Derek Volk to share experiences raising son on autism spectrum

The number of children diagnosed with autism spectrum disorders in the United States has skyrocketed the last 20 years. In 2000, autism affected 1 in 150 8-year-olds. By 2012, that number was 1 in 68, according to the Centers for Disease Control and Prevention.

Individuals with autism are entering college at an unprecedented rate, and higher education institutions are striving to provide accommodations and services to meet their educational, social and emotional needs.

That includes the University of Maine, where Sara Henry, director of Student Accessibility Services, says the number of students with autism coming to her office has nearly doubled in the past five years—from 22 in 2013 to more than 40 so far this school year.

“Here’s the caveat. The count represents only the students who come to see us,” Henry says. “Many more students who are on the spectrum may be at UMaine, some who have been diagnosed and others who have not, and not everyone accesses the available services.”

To provide perspective, on April 27, Derek Volk, author of “Chasing the Rabbit: A Dad’s Life Raising a Son on the Spectrum” will give a free, public talk at UMaine. Volk, a businessman who’s married to state Sen. Amy Volk of Scarborough, says the title comes from a metaphor he uses to describe the life of their son, Dylan Volk.

“I always compared Dylan to a greyhound chasing the rabbit around the dog track,” he says. “The rabbit represents normal. He’ll do anything to catch the rabbit, he’ll exhaust himself, but it is always just out of reach.”

The father and son frequently speak at conferences across the country and discuss some of the more difficult aspects of living with autism, including issues Dylan Volk has had maintaining a job and his run-ins with the law.

“Everyone will take something different from it,” says Volk. “Educators will understand that it’s a spectrum, so you have to learn what makes a person with autism tick. They’re all different. Parents will realize you’re not alone. You can get through this.”

Getting through college can be challenging enough, says Henry. And for students with autism, those challenges are magnified.
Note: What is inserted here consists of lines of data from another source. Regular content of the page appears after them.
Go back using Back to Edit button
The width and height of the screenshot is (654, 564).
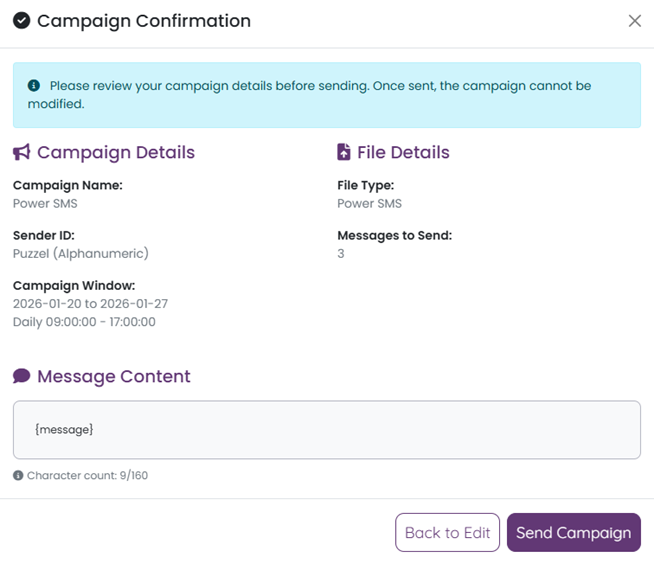click(x=448, y=533)
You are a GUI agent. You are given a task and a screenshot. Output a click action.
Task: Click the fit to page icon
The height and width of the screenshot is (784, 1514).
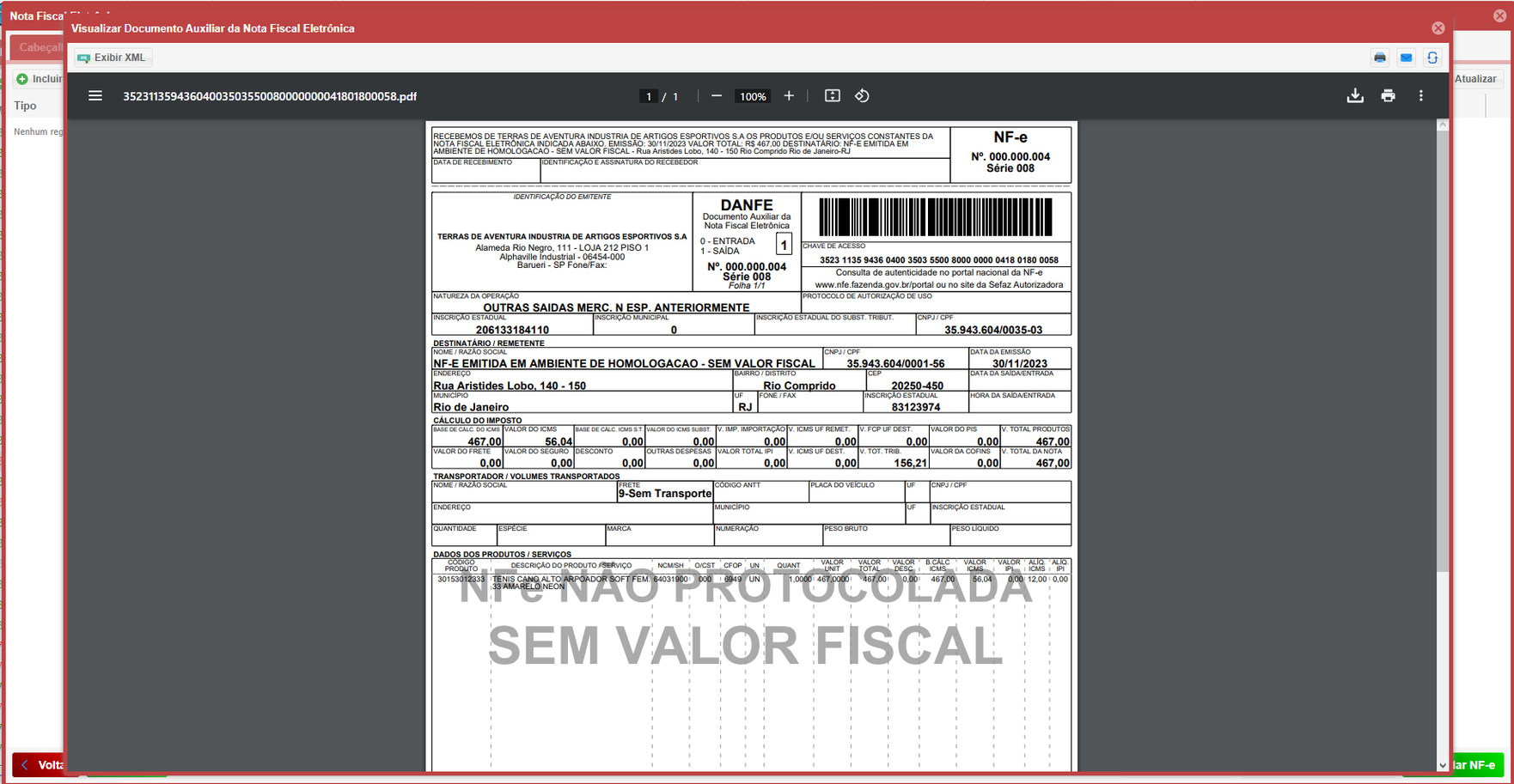[x=832, y=96]
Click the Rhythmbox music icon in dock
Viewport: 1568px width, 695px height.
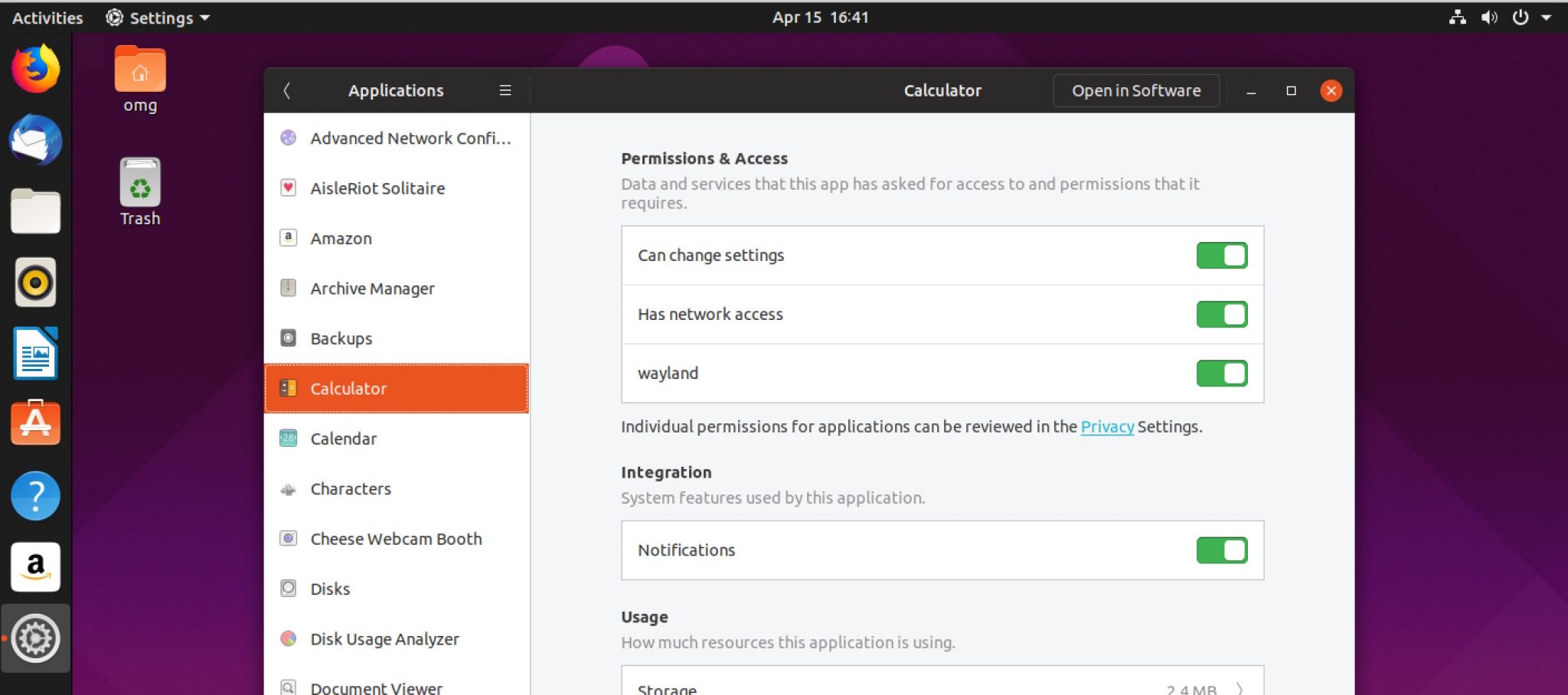(35, 282)
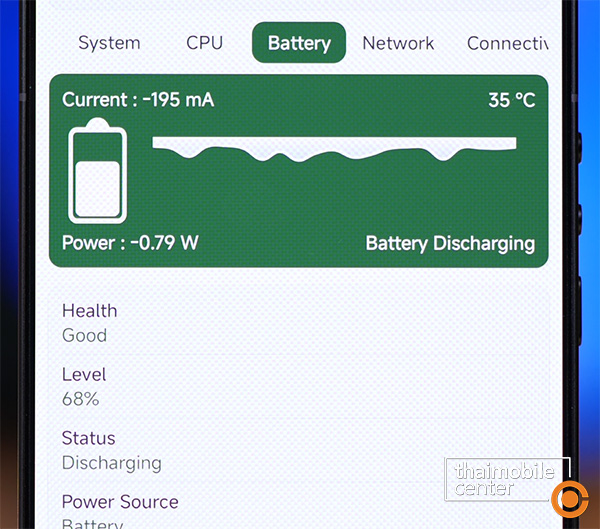Select the Health row
Image resolution: width=600 pixels, height=529 pixels.
pyautogui.click(x=299, y=323)
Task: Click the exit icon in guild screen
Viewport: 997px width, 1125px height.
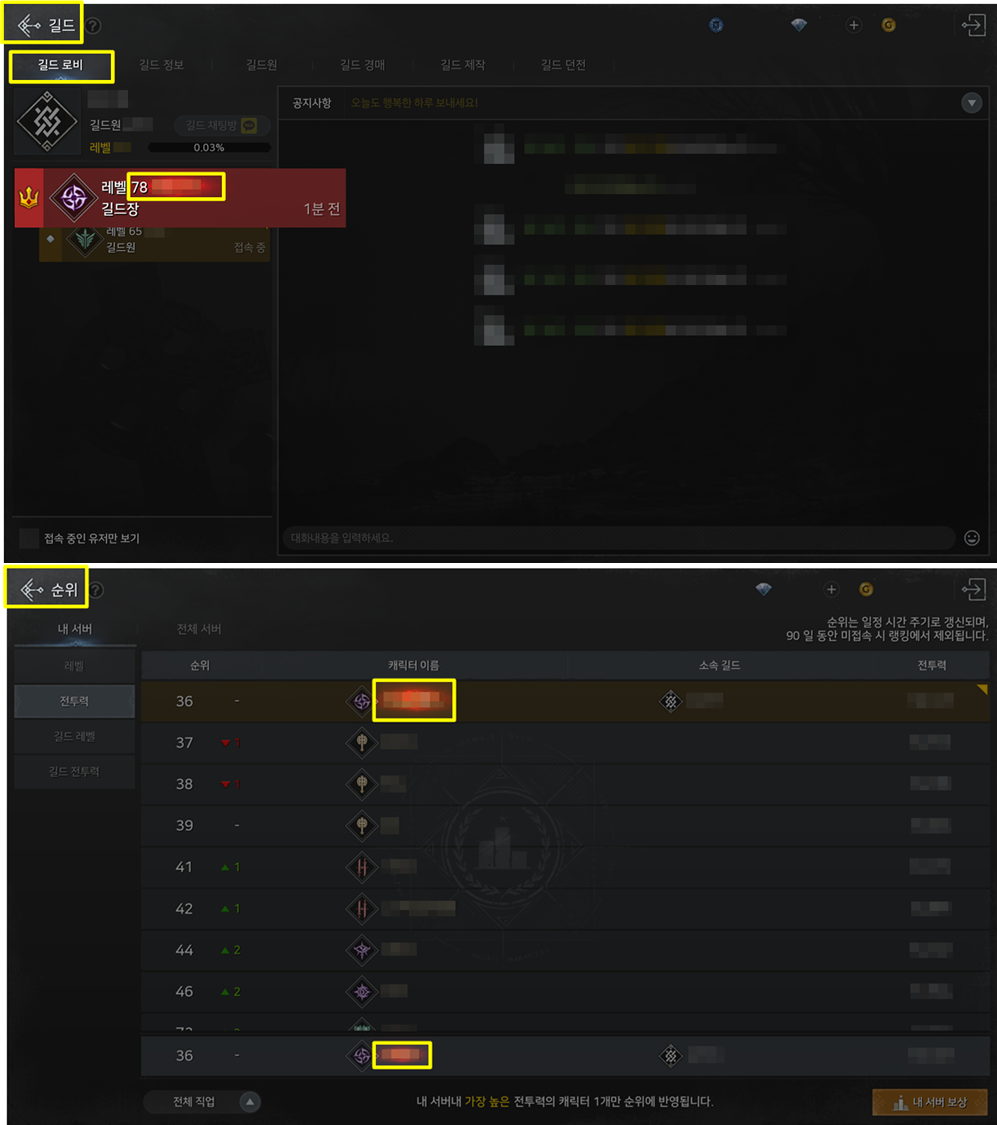Action: [x=973, y=25]

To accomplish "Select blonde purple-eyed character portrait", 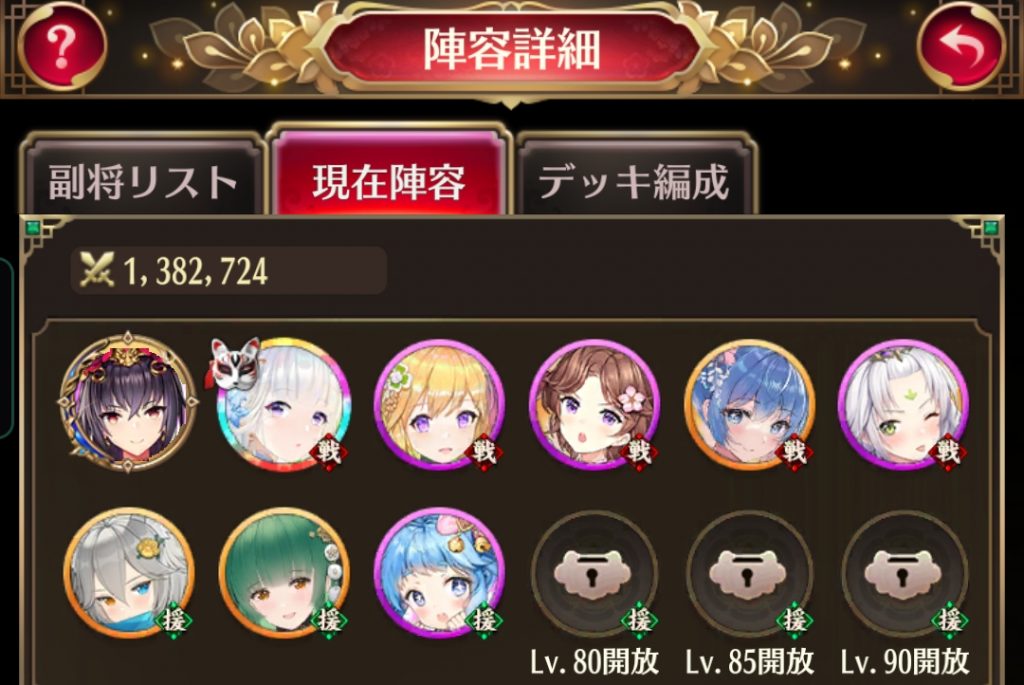I will click(x=439, y=404).
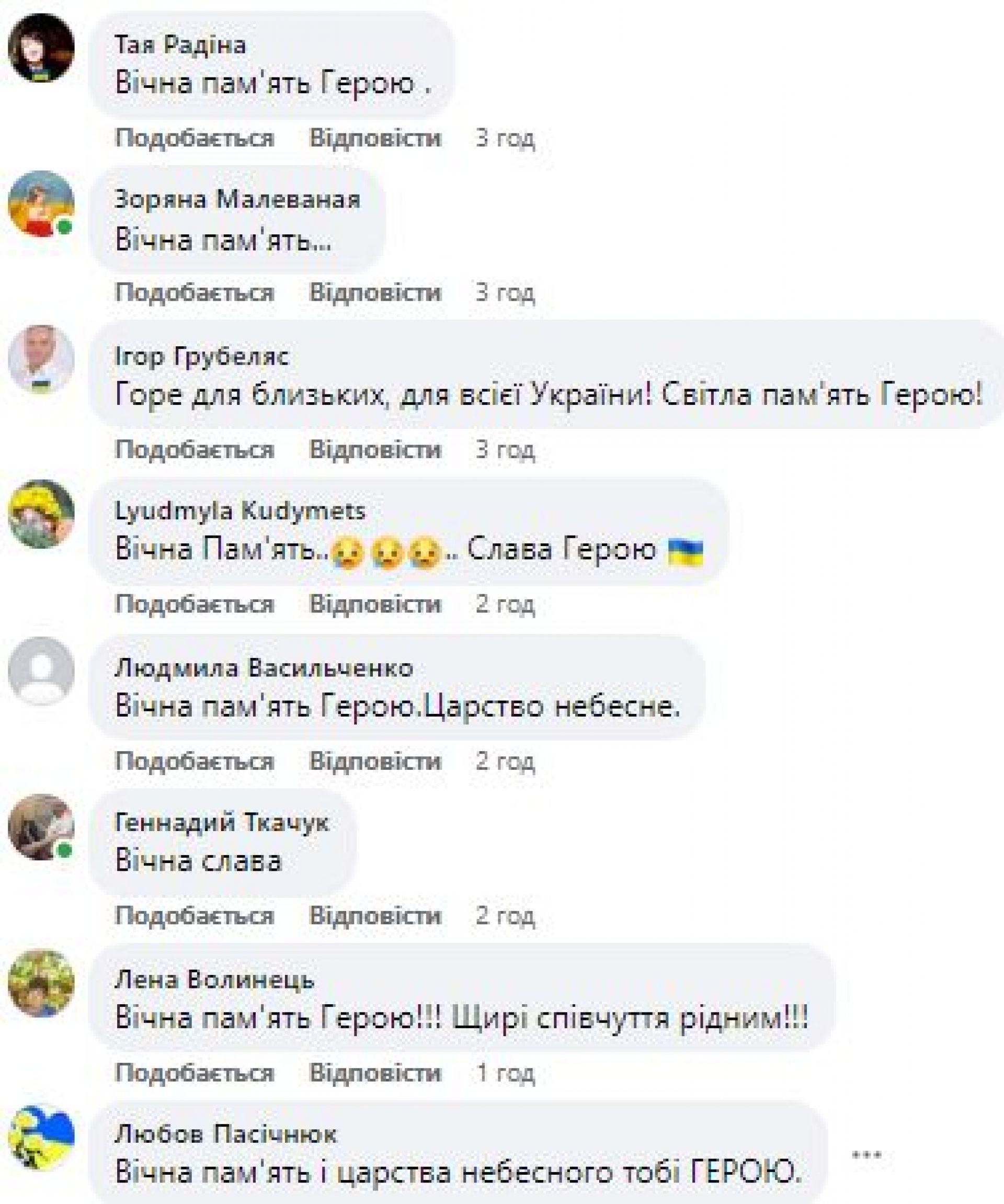Click Людмила Васильченко's default avatar icon
This screenshot has height=1204, width=1004.
tap(41, 671)
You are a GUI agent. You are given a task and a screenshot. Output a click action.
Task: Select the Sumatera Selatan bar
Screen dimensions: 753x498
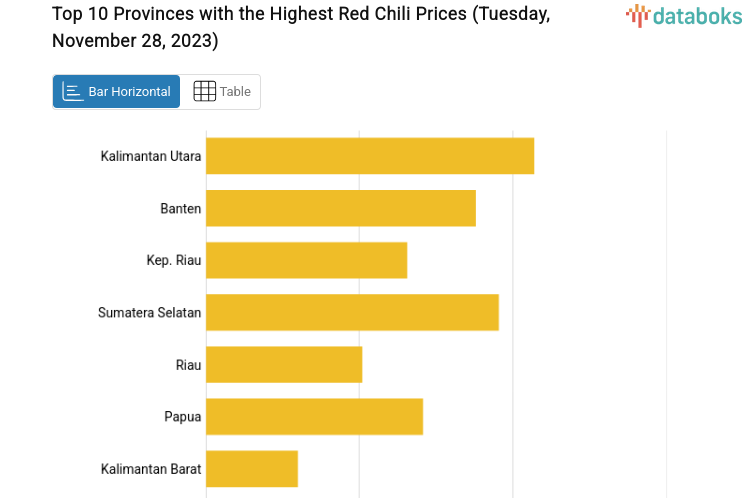352,312
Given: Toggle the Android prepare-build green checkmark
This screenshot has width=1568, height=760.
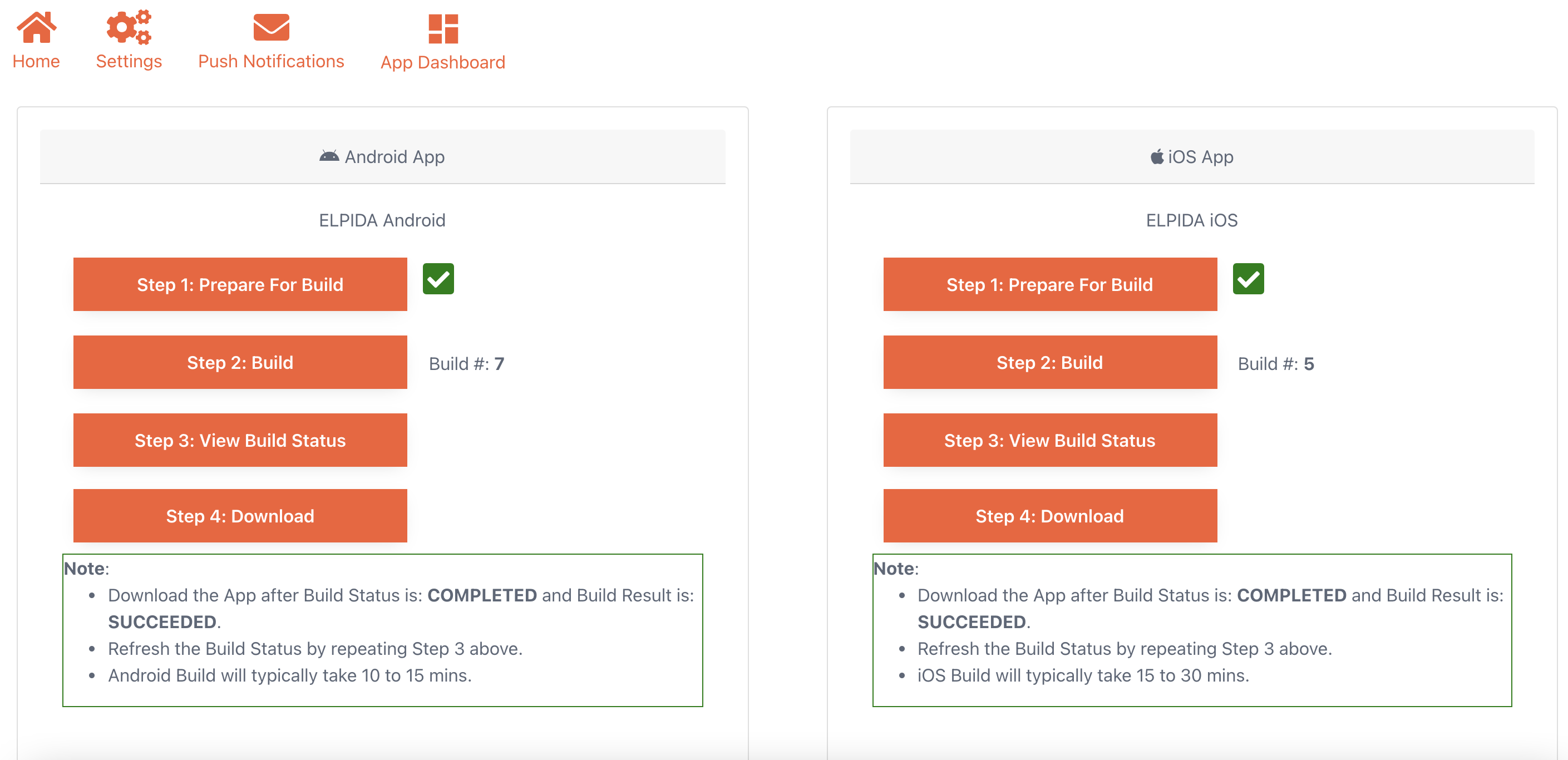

Common issues affecting people on the spectrum include difficulty communicating, problems managing deadlines and relationships, and dealing with sensory overload. College experiences, including living in a residence hall, can be overwhelming. And Henry says problems are particularly acute for first-year students with autism.

“The difference between high school and college is immense,” Henry says. “In high school, you’re usually in one building and your classes and teachers are very structured. Then you come to University of Maine and you have to be in Neville Hall at this time for this class, find the math lab in one building and the tutor program in another. It can be a challenge figuring it out.”

Complicating matters, some people on the spectrum have additional mental health challenges, such as anxiety or attention-deficit disorder. Henry says no two cases are the same.

“You could put a thousand people with autism in an auditorium and if you talked to each one you’d have a thousand different experiences,” she says.

Student Accessibility Services provides different accommodations to individuals with a variety of disabilities, including extra time or location changes for tests, note-taking assistance and adaptive technology.

Henry says students with autism greatly benefit from regular meetings with someone to help structure their school and personal lives. Since her office has two professional staff to serve more than 650 students, educating faculty and staff about autism is a high priority, because they interact with students on a day-to-day basis.

SAS provides training to different departments, focusing on how to serve students with autism and other challenges. Another resource for faculty and professional staff is the Maine Autism Institute for Education and Research, a partnership between the Maine Department of Education and the College of Education and Human Development. MAIER’s primary mission is supporting Maine preK–12 educators with professional development and research on established best practices to educate and support children with autism spectrum disorders. The institute also recently compiled a list of links to resources for supporting college students on the spectrum and posted it to its website.

Donna Doherty, a research associate with MAIER, says providing resources to university faculty and staff is an extension of its work with elementary and secondary educators.

“An important aspect of our work is our outreach to Maine families and community members, including the UMaine community,” says Doherty. “By directing faculty to reliable and scientifically supported resources and offering educational opportunities, we hope to support the success of students with autism on campus.”

Volk’s April 27 talk is co-hosted by MAIER and SAS. While Dylan Volk is living in Los Angeles and interning in the media business, videos of him talking about his experiences will be shown. Volk says his son is working on a follow-up to “Chasing the Rabbit” that’s tentatively titled, “Bad Choices Make Good Stories: My Life with Autism.”